FDA Finalizes Guidance on Low-Risk Devices

The Food and Drug Administration (FDA) issued final guidance on July 29, 2016, called General Wellness: Policy for Low Risk Devices. The guidance clarifies the difference between medical devices regulated by the FDA and so-called “general wellness products,” which the agency has indicated it will not actively regulate. A central distinction between the two products relates to the nature of the medical claim: medical devices might claim to diagnose or treat a disease or condition, but general wellness products may only claim to reduce risk or improve living well with such a condition.

Specifically, the FDA’s Center for Devices and Radiological Health (CDRH) will not examine low-risk general wellness products to determine (1) whether they meet the definition of medical devices under the Federal Food, Drug, and Cosmetic (FD&C) Act; or (2) if they are devices, whether they comply with FDA regulations (e.g., requirements for premarket notification or review, labeling, good manufacturing practices, and adverse event reporting). The FDA cautioned that inclusion as a general wellness product under the policy does not indicate the product is safe or effective for its intended use. The guidance defines “general wellness products” to include those products that meet two criteria. First, they must be intended only for general wellness use; second, they must present a low safety risk.

• Intended only for general wellness use. This includes claims that encourage general health or healthy activity without making reference to specific diseases or conditions (e.g., claims relating to weight management, relaxation, and mental acuity). It also includes claims that promote, track, or encourage choices that may help reduce the risk of, or living well with, certain diseases or conditions. General wellness claims associating healthy lifestyle choices with certain health outcomes must be generally accepted (i.e., described in peer-reviewed scientific publications or official statements made by health care organizations). General wellness does not include products that claim to diagnose or treat a disease or condition.
• Present a low safety risk. The product must present a low risk to the safety of the user and other persons. To establish risk, the guidance posits a three-question test: (1) is the product invasive; (2) is the product implanted; and (3) does the product involve an intervention or technology that may pose a risk if specific regulatory controls are not applied. To be a low-risk product, the answer to all questions must be ‘yes.’ Lasers and radiation exposure are provided as examples of products that carry risk without regulatory controls.

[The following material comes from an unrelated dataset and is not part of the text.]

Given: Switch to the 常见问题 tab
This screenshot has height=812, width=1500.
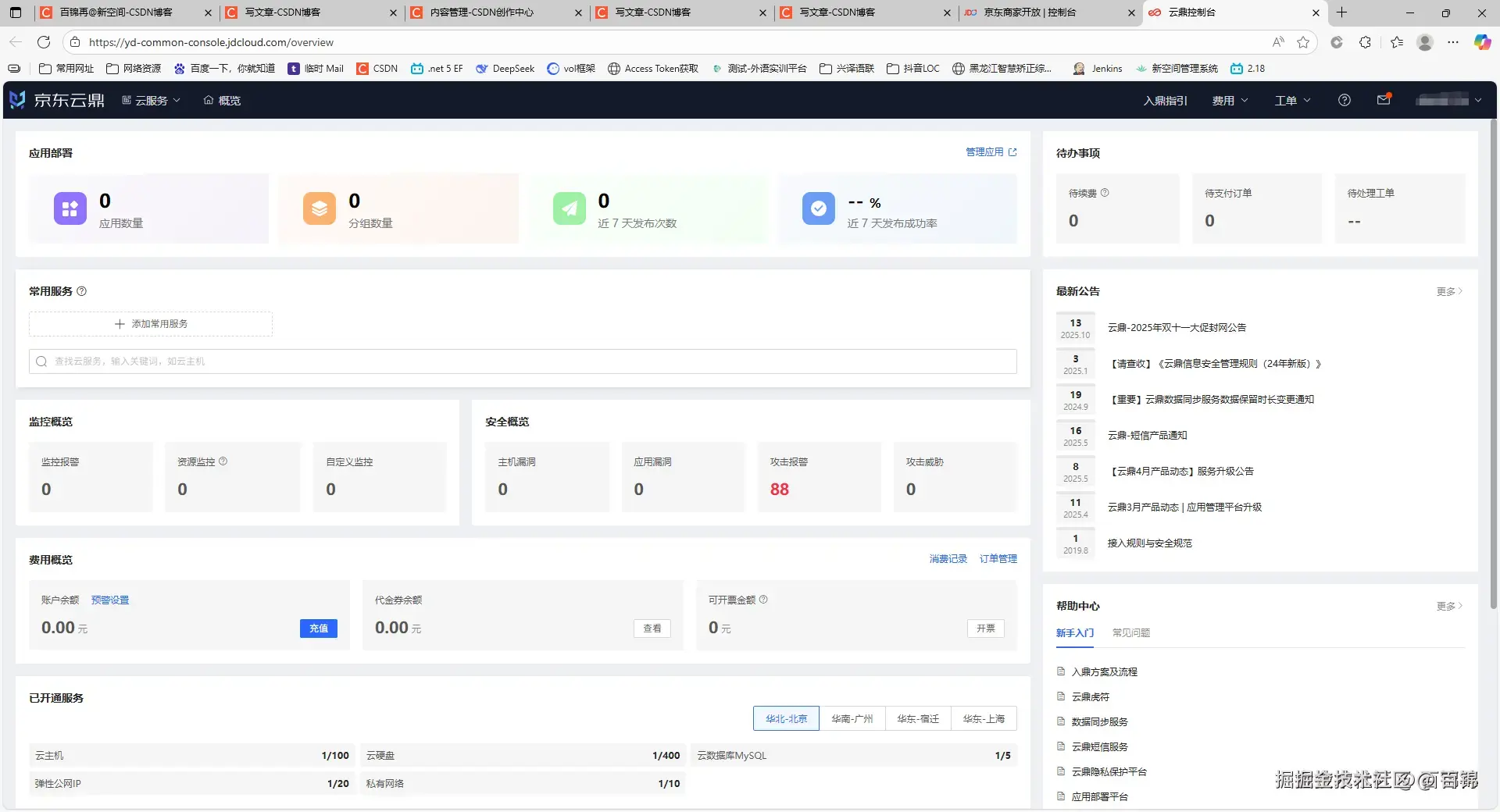Looking at the screenshot, I should pyautogui.click(x=1130, y=632).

The FDA published a draft version of this guidance on January 20, 2015. The final guidance made several updates to the earlier document. First, it clarified that official statements made by health care professional organizations may be included as evidence of a generally accepted wellness claim. Additionally, the three-question test replaces earlier criteria used to assess a product’s risk level. It responds to concerns that the draft guidance questions were confusing and difficult to apply consistently. Finally, it specifically references implants as an example of a product that would not be considered low risk.

This guidance is consistent with the FDA’s overall regulatory approach towards health IT as outlined in a 2014 report (see our summary), as well as with the FDA’s approach towards oversight of mobile medical applications. It also follows Senate passage in March 2016 of the Medical Electronic Data Technology Enhancement for Consumers’ Health (MEDTECH) Act, which would amend the FD&C Act to preclude the FDA from regulating certain products as medical devices, including software for maintaining or encouraging a healthy lifestyle unrelated to medical treatment. The FDA’s guidance will help developers of fitness trackers and mobile apps decide how best to market their products—similar to the bill’s objective. However, the guidance will do so without changing any requirements under the FD&C Act and instead relies on the agency’s enforcement discretion.

Drinker Biddle continues to follow developments in this area, and will provide updates as events warrant.